After a lot of thrillers and adventure films last year we’ve had a run of monster/horror films from Hammer this year. However this is a new departure into very different type of story, as we travel back to the dawn (ish) of man. And woman. There are monsters though, but not the supernatural type one might expect from Hammer.
Tumak is banished from his violent, savage tribe and encounters another tribe who have settled near the sea. These people seem more advanced with their crafting skills and apparent moral code.
The film starts with a 60s school educational film style narration, and some familiar looking shots of molten lava and volcanic activity (I swear I’ve seen those shots in future episodes of Doctor Who).
It’s quickly established how brutal Tumak’s tribe are, with the elderly facing a particularly hard time. One old man is abandoned after falling into a pit, and another gets a rock hurled at his head to the amusement of a smirking young girl. I’m not sure if the smirk was scripted.
All this shouting and fighting amongst themselves brings to mind the first Doctor Who story which had a similar setting (and title). However, the big lesson learned by that tribe was ‘strength in numbers’, which is something Tumak’s tribe would do well to learn before they wipe each other out in a frenzy of violence.
It became apparent early on that this film wasn’t going to feature any dialogue. I’d like to have been a fly on the wall at the pitch meeting (“What? No dialogue at all? For 100 minutes?! You’re kidding right?”)
Now this sort of film, without dialogue or particularly engaging plot, depends upon action and spectacle. As such it really stands or falls depending on the quality of its monster effects. Early on I assumed that rather than model effects we were going to get something different, as the first ‘dinosaur’ we see is a close up shot of a real lizard. This rather relies upon the audience being unfamiliar with varieties of lizard – I imagine the illusion might be shattered if you recognised a 12 inch iguana pretending to be a 12 foot dinosaur. However, it’s not long before we get stop motion animated models, and of course: a glance at the credits confirms that Ray Harryhausen worked on this. And these effects are as impressive as you might expect.
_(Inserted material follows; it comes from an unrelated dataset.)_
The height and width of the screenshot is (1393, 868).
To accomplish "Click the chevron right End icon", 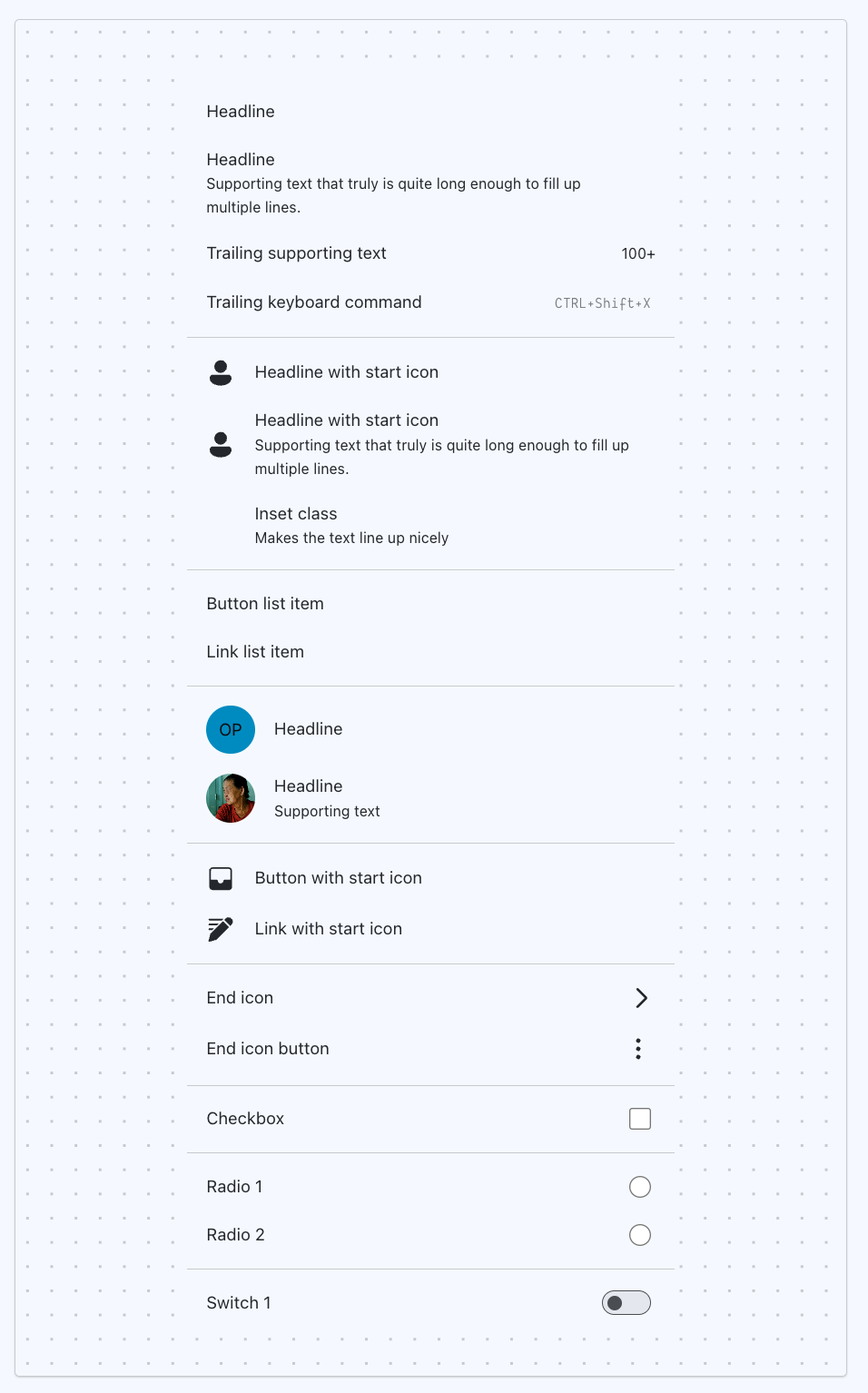I will pyautogui.click(x=641, y=998).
After lots and lots of screaming and fighting Tumak gets banished from his tribe and spends a while wandering through the desert. The locations for this look very lavish for a Hammer Film. There are scenes set amongst what looks like genuine volcanic rock so I’m assuming they’ve gone somewhere exotic to film all this. There’s not a hint of Black Park anywhere.
Tumak gets an education when he finds the coastal tribe. They display compassion, they bury their dead, and they know how to make decent weapons and necklaces. Reassuringly though their idea of comedy is still to laugh at other people’s expense, as Tumak’s attempt and failure at spearing a fish has them in hysterics.
One of the girls in this tribe is called Loana, and is played by Raquel Welch who I know from such films as The Fantastic Voyage a few months ago. Loana has very white teeth so I must assume chocolate, coffee and cigarettes are in short supply in this era.
Before long Tumak gets into a fight (I don’t think it was his fault) and as a result gets banished from this tribe too. Loana has taken a fancy to him though and follows him. The two of them make their way back to Tumak’s old tribe. On arrival the women marvel at Loana’s luscious hair, and in return for their marvelling she teaches them how to be kind, and how to enjoy frolicking in water. Eventually though, Loana gets into a fight with a ferocious Martine Beswick – the tribe love it, especially the old women. Presumably this is how they entertained themselves.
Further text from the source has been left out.